Los bosques templados se extienden por Europa desde Bretaña hasta los Urales. Están formados principalmente por árboles de hoja caduca. Un árbol tiene aquí un papel muy especial: el roble.
Para los celtas, el roble representaba la conexión entre los espíritus del cielo y de la tierra. Este árbol, de hecho, está perfectamente adaptado a los cambios estacionales: en otoño pierde sus hojas, en invierno descansa bajo el manto de nieve y en primavera vuelve a brotar. Sus frutos son un manjar para ratones del bosque, jabalíes, ardillas y arrendajos, quienes contribuyen a la dispersión de sus semillas. En las alturas, los pájaros carpinteros verdes y murciélagos agradecen su hospitalidad al librarlo de parásitos que van tras su madera y sus hojas.

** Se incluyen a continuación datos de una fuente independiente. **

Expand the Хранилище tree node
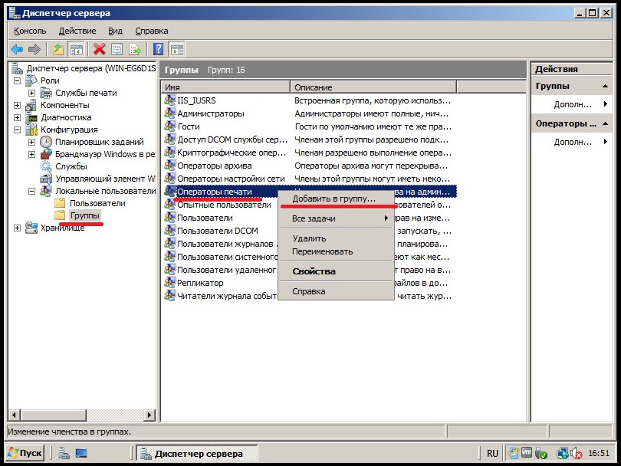The height and width of the screenshot is (466, 621). [x=18, y=228]

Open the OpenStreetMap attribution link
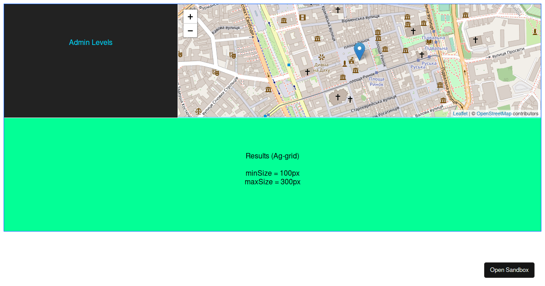tap(494, 113)
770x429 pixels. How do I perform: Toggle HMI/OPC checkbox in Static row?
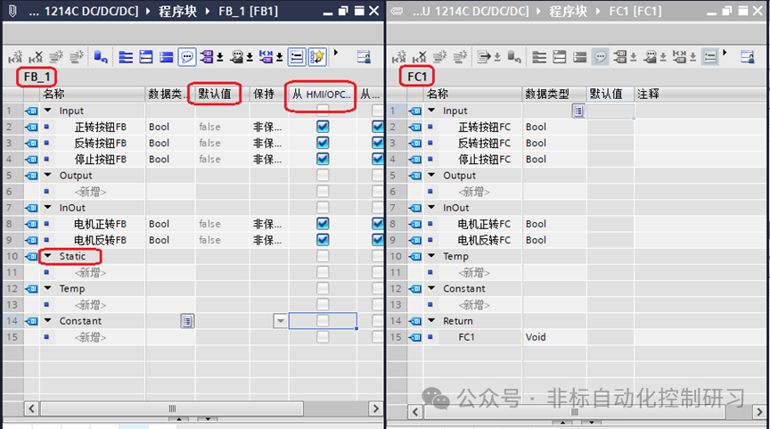coord(323,256)
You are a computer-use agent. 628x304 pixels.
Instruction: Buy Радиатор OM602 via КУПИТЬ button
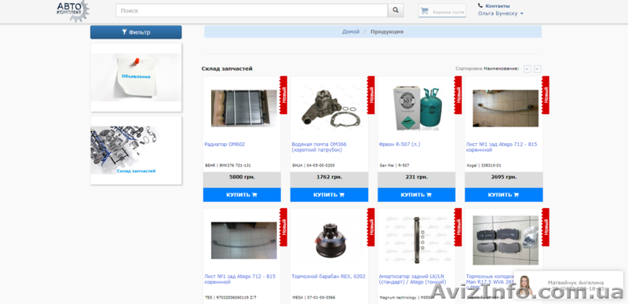[x=242, y=195]
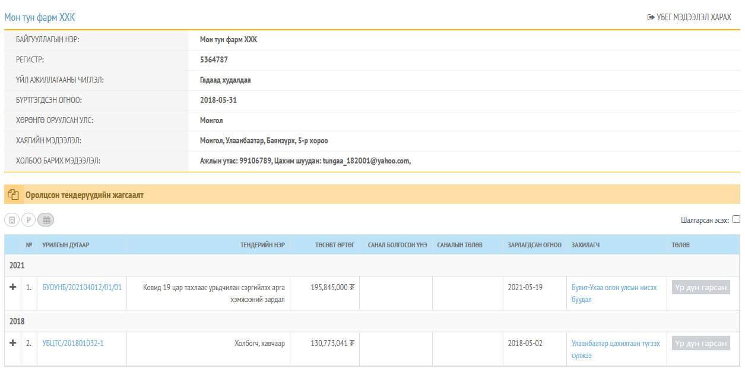Collapse the 2018 year group row

tap(17, 321)
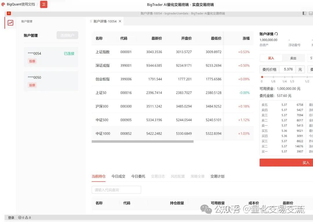This screenshot has width=313, height=222.
Task: Open the panel layout icon at top right
Action: (304, 13)
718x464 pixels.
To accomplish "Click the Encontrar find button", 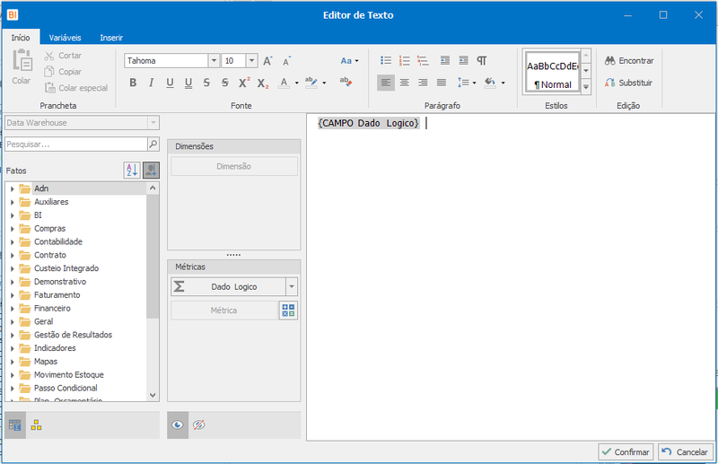I will tap(629, 60).
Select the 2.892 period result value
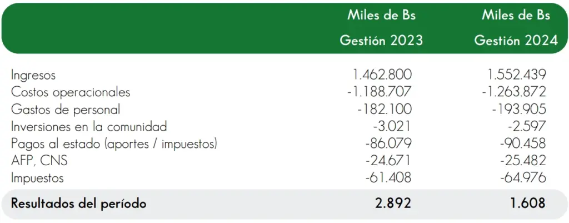569x223 pixels. click(x=393, y=204)

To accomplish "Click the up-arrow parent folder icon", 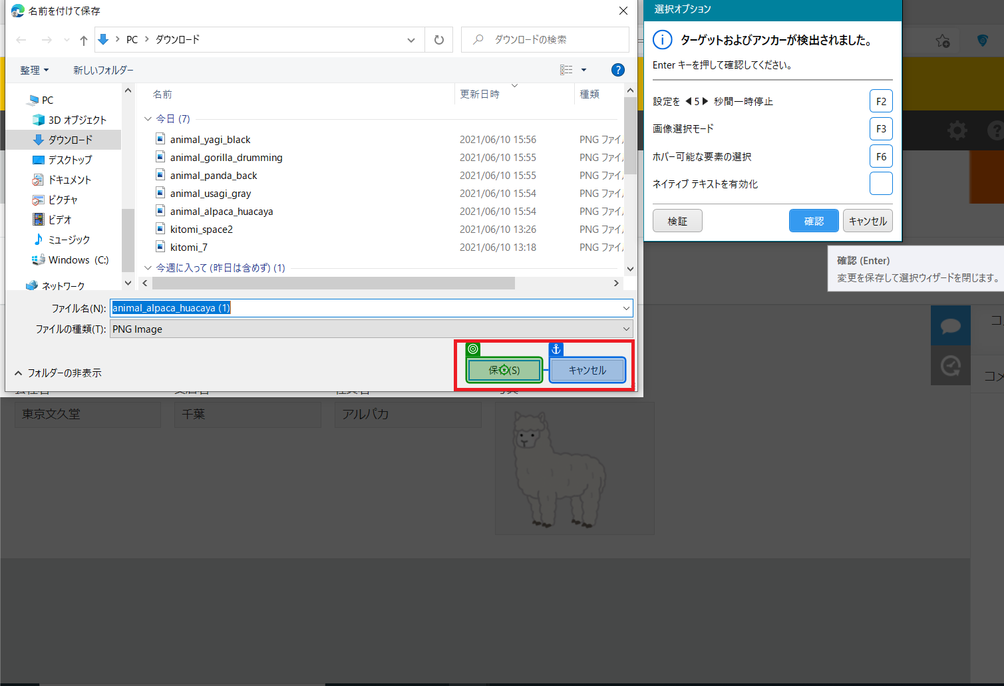I will [84, 41].
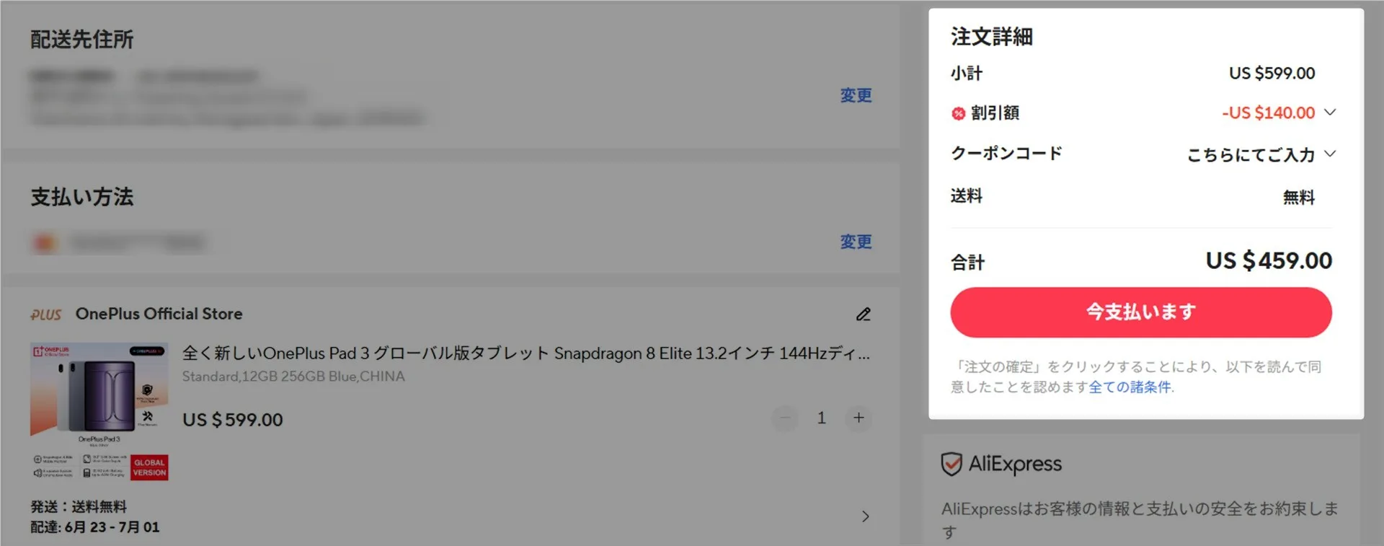The image size is (1384, 546).
Task: Click the OnePlus Official Store name
Action: pos(159,314)
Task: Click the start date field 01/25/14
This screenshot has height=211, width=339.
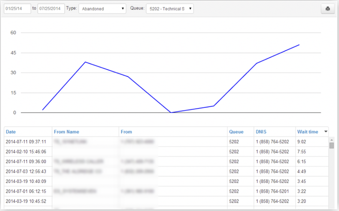Action: pyautogui.click(x=17, y=8)
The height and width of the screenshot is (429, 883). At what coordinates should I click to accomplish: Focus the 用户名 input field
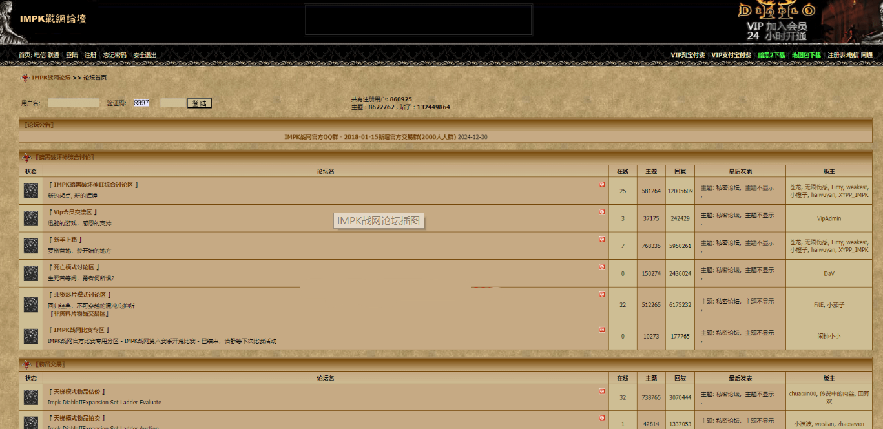pos(74,103)

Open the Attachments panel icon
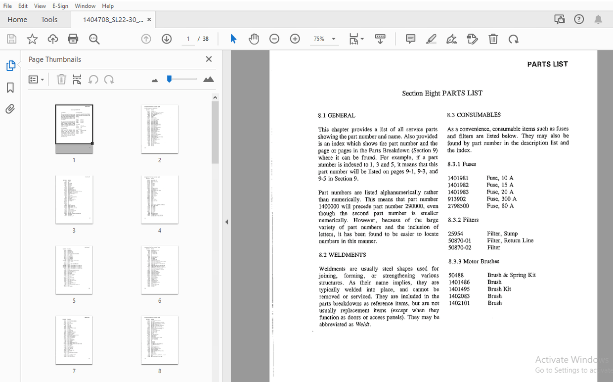point(10,109)
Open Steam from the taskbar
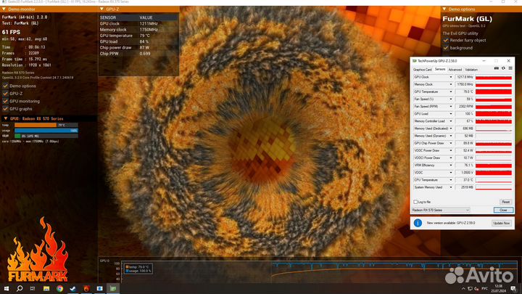 pyautogui.click(x=72, y=288)
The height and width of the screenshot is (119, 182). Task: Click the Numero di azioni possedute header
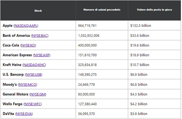(102, 10)
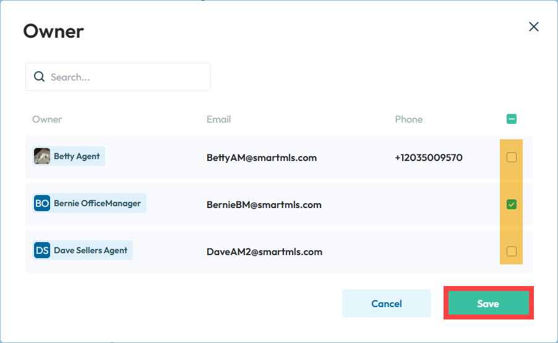
Task: Select Dave Sellers Agent's checkbox
Action: (x=512, y=251)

Incluso el esquivo lince le brinda un buen servicio al roble, controlando a los ciervos y cabras montesas que les gusta mucho mordisquear sus brotes. Bajo tierra, el roble vive en simbiosis con hongos que le proporcionan nutrientes esenciales. Ecólogos, biólogos y micólogos explican las relaciones de estas fascinantes interacciones. El secreto de la resiliencia de los bosques templados está en su biodiversidad.
Lamentablemente, estos bosques están siendo sustituidos cada vez más por plantaciones de coníferas para satisfacer la demanda de la industria maderera, que empobrecen el suelo y desplazan muchas especies. Ante la tala industrial y la expansión urbana, surge la pregunta: ¿Es el roble realmente tan inmortal como se dice?